— TASK STATEMENT —
Reproduce only the lines that run from the line containing "Powered by Shopify (223, 1419)" to the end of the entries below, exactly as they stand.

— TASK DATA —
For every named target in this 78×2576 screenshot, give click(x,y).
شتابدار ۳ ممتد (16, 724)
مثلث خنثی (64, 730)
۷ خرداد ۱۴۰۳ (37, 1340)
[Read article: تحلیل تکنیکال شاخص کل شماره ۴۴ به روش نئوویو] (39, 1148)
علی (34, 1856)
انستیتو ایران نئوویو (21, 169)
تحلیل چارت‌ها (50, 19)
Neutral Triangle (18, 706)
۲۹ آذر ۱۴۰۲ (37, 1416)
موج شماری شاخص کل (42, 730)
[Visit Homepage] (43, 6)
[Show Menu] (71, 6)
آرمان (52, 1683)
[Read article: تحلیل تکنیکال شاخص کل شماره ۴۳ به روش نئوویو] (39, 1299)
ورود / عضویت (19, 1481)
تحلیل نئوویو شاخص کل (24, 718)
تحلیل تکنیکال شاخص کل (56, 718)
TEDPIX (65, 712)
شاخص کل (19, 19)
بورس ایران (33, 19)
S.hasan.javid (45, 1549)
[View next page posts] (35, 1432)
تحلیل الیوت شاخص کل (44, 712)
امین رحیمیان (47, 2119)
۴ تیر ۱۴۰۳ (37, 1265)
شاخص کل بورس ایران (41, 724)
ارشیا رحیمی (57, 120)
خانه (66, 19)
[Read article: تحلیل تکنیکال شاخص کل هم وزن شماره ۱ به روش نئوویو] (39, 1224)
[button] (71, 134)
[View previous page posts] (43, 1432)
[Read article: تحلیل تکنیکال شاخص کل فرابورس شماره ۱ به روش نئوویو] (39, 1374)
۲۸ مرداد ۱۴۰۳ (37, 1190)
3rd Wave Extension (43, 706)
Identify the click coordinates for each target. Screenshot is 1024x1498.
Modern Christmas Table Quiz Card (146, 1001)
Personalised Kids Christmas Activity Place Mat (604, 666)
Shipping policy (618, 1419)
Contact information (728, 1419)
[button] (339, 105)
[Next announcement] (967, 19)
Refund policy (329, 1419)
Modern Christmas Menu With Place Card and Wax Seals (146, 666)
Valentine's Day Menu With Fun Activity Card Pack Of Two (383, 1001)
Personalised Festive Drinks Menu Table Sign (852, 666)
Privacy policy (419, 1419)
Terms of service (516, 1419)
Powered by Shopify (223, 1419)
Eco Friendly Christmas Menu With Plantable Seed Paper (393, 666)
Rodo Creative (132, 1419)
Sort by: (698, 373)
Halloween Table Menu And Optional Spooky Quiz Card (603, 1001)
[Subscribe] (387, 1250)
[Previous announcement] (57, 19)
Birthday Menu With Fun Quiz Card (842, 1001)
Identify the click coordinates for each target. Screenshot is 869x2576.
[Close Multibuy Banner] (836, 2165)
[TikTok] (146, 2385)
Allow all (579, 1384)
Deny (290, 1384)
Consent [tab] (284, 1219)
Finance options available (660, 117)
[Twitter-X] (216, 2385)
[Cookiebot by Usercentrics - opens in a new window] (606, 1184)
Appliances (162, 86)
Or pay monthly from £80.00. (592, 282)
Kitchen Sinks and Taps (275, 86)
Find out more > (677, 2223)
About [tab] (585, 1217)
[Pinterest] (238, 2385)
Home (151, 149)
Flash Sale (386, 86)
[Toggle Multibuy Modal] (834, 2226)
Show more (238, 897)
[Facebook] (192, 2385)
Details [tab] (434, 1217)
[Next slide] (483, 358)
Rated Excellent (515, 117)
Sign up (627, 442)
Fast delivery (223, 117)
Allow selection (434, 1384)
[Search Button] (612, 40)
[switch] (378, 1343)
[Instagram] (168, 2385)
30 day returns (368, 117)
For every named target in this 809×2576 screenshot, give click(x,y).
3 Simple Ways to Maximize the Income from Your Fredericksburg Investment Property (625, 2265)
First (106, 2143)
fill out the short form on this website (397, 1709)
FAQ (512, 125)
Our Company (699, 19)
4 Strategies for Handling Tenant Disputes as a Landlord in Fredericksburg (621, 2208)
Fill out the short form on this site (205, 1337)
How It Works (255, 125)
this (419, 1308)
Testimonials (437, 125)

— YOUR SOLUTION —
Powered by Shopify (223, 1419)
Eco Friendly Christmas Menu With Plantable Seed Paper (393, 666)
Rodo Creative (132, 1419)
Sort by: (698, 373)
Halloween Table Menu And Optional Spooky Quiz Card (603, 1001)
[Subscribe] (387, 1250)
[Previous announcement] (57, 19)
Birthday Menu With Fun Quiz Card (842, 1001)
Identify the click coordinates for each target. Screenshot is 869x2576.
[Close Multibuy Banner] (836, 2165)
[TikTok] (146, 2385)
Allow all (579, 1384)
Deny (290, 1384)
Consent [tab] (284, 1219)
Finance options available (660, 117)
[Twitter-X] (216, 2385)
[Cookiebot by Usercentrics - opens in a new window] (606, 1184)
Appliances (162, 86)
Or pay monthly from £80.00. (592, 282)
Kitchen Sinks and Taps (275, 86)
Find out more > (677, 2223)
About [tab] (585, 1217)
[Pinterest] (238, 2385)
Home (151, 149)
Flash Sale (386, 86)
[Toggle Multibuy Modal] (834, 2226)
Show more (238, 897)
[Facebook] (192, 2385)
Details [tab] (434, 1217)
[Next slide] (483, 358)
Rated Excellent (515, 117)
Sign up (627, 442)
Fast delivery (223, 117)
Allow selection (434, 1384)
[Search Button] (612, 40)
[switch] (378, 1343)
[Instagram] (168, 2385)
30 day returns (368, 117)
For every named target in this 809×2576 screenshot, give click(x,y).
3 Simple Ways to Maximize the Income from Your Fredericksburg Investment Property (625, 2265)
First (106, 2143)
fill out the short form on this website (397, 1709)
FAQ (512, 125)
Our Company (699, 19)
4 Strategies for Handling Tenant Disputes as a Landlord in Fredericksburg (621, 2208)
Fill out the short form on this site (205, 1337)
How It Works (255, 125)
this (419, 1308)
Testimonials (437, 125)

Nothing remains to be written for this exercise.